> PROVIDED TEXT:
------------------------
If a § 102(e) reference is applied in an obviousness rejection under 35 U.S.C. § 103(a) (including provisional rejections) in an application filed on or after November 29, 1999[4] , the examiner should ascertain whether there is evidence that the claimed invention and the reference were owned by the same person, or subject to an obligation of assignment to the same person, at the time the claimed invention was made. A clear statement of entitlement to the prior art exclusion by applicant(s) or a registered practitioner would be sufficient evidence to establish the prior art exclusion. A double patenting rejection, however, based on the § 102(e) reference could be applied, if appropriate, even if the reference is disqualified from being used a rejection under § 103(a). See MPEP 706.02(l), Eighth Edition (Aug. 2001).

(6) Apply the reference(s) under §§ 102 or 103, based on the provision of § 102 that gives the best prior art date for the disclosure. If a reference is prior art under both §§ 102 (a) and (e), but not § 102(b), the reference should be applied under both provisions.

(a) Examiners should provide a copy of the appropriate statutory language under which the rejection is made in the first Office action utilizing such a rejection. Only revised (October 2002, or more current) Form Paragraphs pertaining to § 102(e) should be used.

(7) Final rejection practice: If a second or subsequent action contains a new ground of rejection necessitated by the change to 35 U.S.C. § 102(e) that was not also necessitated by an amendment to the claims or as a result of certain information disclosure statements, that action cannot be made final. See MPEP 706.07(a), Eighth Edition (Aug. 2001).

V) Examples

In order to illustrate the prior art dates of US and WIPO publications of patent applications and United States patents under § 102(e), nine examples are presented below. The examples only cover the most common factual situations that might be encountered when determining the § 102(e) date of a reference. Examples 1 and 2 involve only US application publications and US patents. Example 3 involves a priority claim to a foreign patent application. Examples 4-9 involve international applications. The time lines in the examples below show the history of the prior art references that could be applied against the claims of the application under examination, or the patent under reexamination.

The dates in the examples below are arbitrarily used and are presented for illustrative purposes only. Therefore, correlation of patent grant dates with Tuesdays or application publication dates with Thursdays may not be portrayed in the examples.

Example 1: Reference Publication and Patent of § 111(a) Application with no Priority/Benefit Claims.
------------------------
> DATASET EXTRACT:

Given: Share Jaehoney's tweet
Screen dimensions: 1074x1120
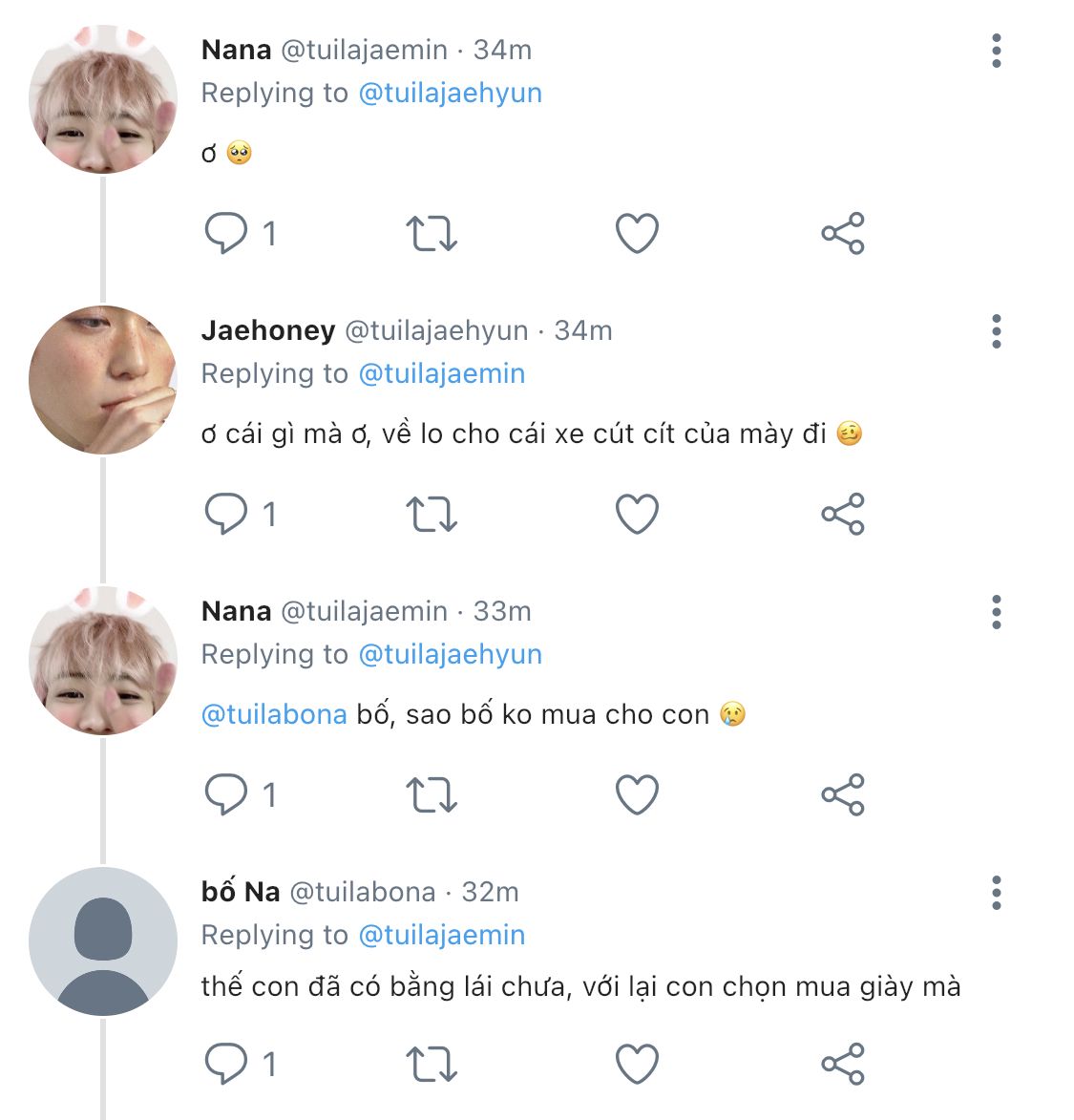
------------------------
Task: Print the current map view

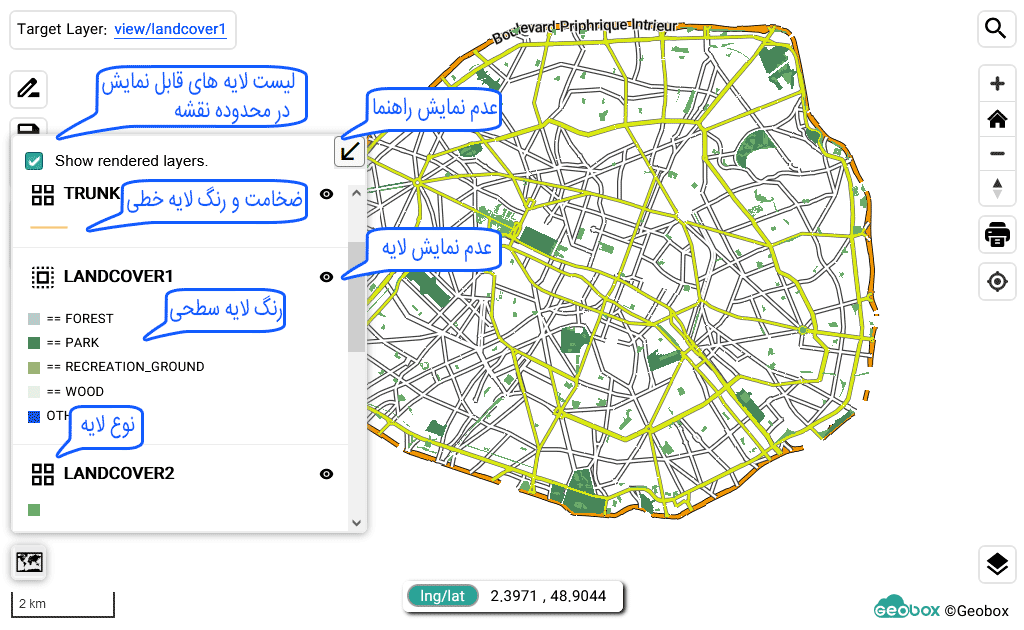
------------------------
> DIRECTIONS FOR THIS TASK:
Answer these questions using the § 102(e) guidance above.
1. How many examples are presented to illustrate prior art dates?
2. Which example involves a priority claim to a foreign patent application?
3. Which Form Paragraphs pertaining to § 102(e) should be used?

> ANSWER TO THE EXERCISE:
1. Nine.
2. Example 3.
3. Only revised (October 2002, or more current) Form Paragraphs.